Брезь замолчал, волнуясь в ожидании ответа. Закон рода суров – если они с Горлинкой родня в шестом-седьмом колене, то свадьбе не бывать, какая бы тут любовь ни приключилась. А Моховики и Вешничи роднились часто, и поди упомни всех бабок и дедов, которые уже вполне могли успеть пережениться между собой. А если она сестра – хоть в омут кидайся, а ничего не переменишь.
Ведунья вдруг тихо, со злорадством засмеялась, и Брезь похолодел.
– Что ты? – воскликнул он, забыв обычное боязливое почтение, подался вперед, стараясь разглядеть во тьме лицо ведуньи. – Что ты смеешься? Или мы с ней родня?

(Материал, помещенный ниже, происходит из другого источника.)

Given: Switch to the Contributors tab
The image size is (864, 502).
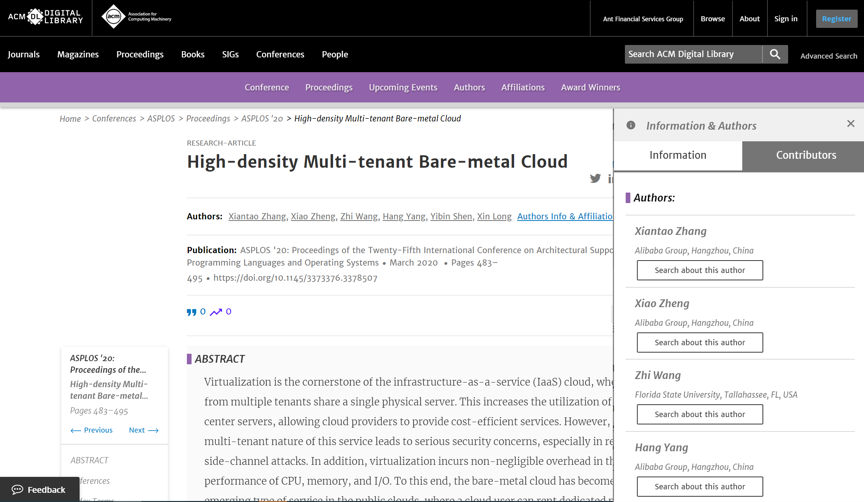Looking at the screenshot, I should [x=805, y=155].
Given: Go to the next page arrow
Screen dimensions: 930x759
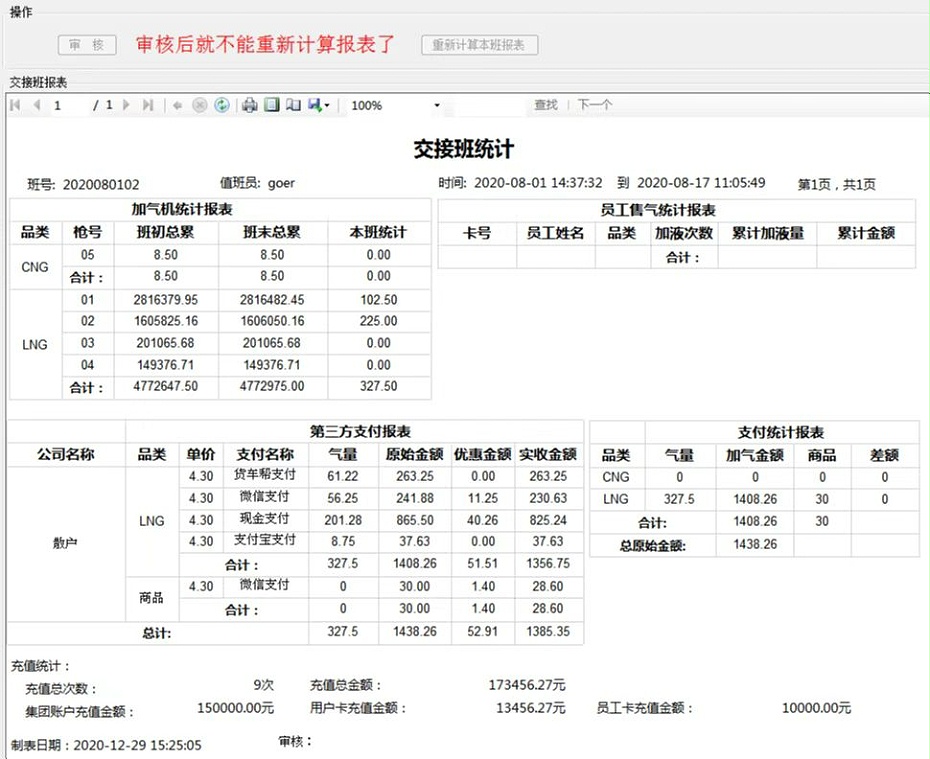Looking at the screenshot, I should click(x=124, y=105).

А Елова все смеялась, не отвечая, и отчаяние переполнило Брезя. Видно, так и есть! Мигом весь мир для него перевернулся, на месте цветущего луга развернулась черная гарь. Весь свет стал темным и холодным, как эта избушка. Не сбыться его мечтам! Пропало их счастье, обманула любовь! Как теперь жить? Горлинка, жизнь его, теперь все равно что умершая. Но как увидеть ее женой другого, как самому вести в дом другую хозяйку? Брезь не верил, не мог поверить, что судьба к нему так жестока, задыхался от душевной боли и все равно не верил.
– Судьба! – вдруг разобрал он в смехе ведуньи. – Судьба! Вот она! О волке речь, а волк навстречь!
– Что – судьба? Что – волк? – отчаянно воскликнул Брезь, не понимая, чем и зачем она его морочит. – Говори хоть толком!
– Толк! Да в чем ты знаешь толк, голубь мой сизокрылый? За девками по роще гонять? – с издевкой спросила Елова, все еще посмеиваясь. – Ты хоть знаешь, что ныне судьба твоего рода решается? А тебе одна твоя девка весь белый свет застит! Как щенок слепой. Род гибнет – а ему невесту подавай!
– Что там род – старшие разберутся, – уже потише, растерянно ответил Брезь. – Меня-то все равно не спросят. Молод я еще родовые дела думать, мне в своих бы разобраться.
Теперь он не знал, что и думать. Может, все-таки рано отчаялся?
– Старшие! – с горькой насмешкой и презрением повторила Елова. – Тебе девка, а им шкурки да мешки глаза затворили. Они хуже тебя слепы. Не старшие, а ты! Ты один теперь судьбу рода решишь!
– Я? – Брезь был совсем сбит с толку. В темноте он не видел ни стен, ни пола, на котором стоял, ни ведуньи, с которой говорил, а видел только краснеющие, медленно меркнущие пятна углей в очаге, и все это казалось ненастоящим, похожим на путаный и пугающий сон. – Да как же – я? При чем я? Я всего-то и хочу, что на Горлинке жениться! Мне уж пора! Ты только скажи – можно?